Source data
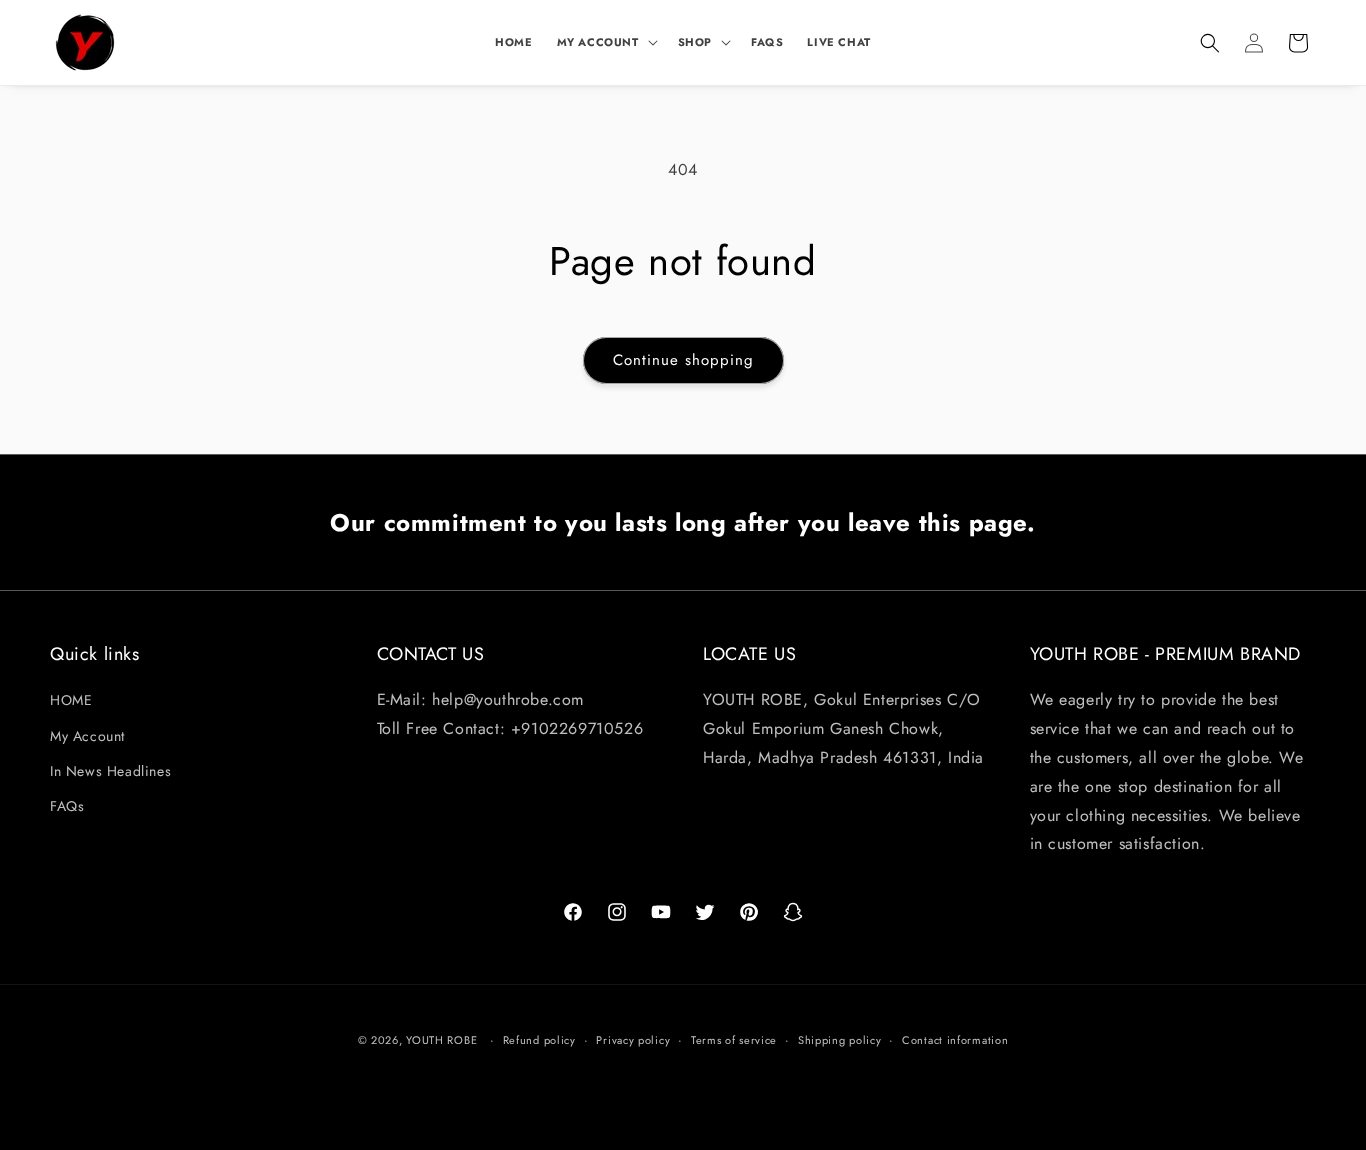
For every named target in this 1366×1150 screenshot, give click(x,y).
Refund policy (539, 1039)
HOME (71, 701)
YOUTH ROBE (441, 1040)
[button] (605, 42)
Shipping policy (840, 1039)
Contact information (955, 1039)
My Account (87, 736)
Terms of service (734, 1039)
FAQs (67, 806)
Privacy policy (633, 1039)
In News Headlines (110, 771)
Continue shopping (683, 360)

WHAT NEEDS TO BE DONE = Work through the entries above line by line, counting each one that includes the word "policy", and give the final number only.

WRITTEN SOLUTION = 3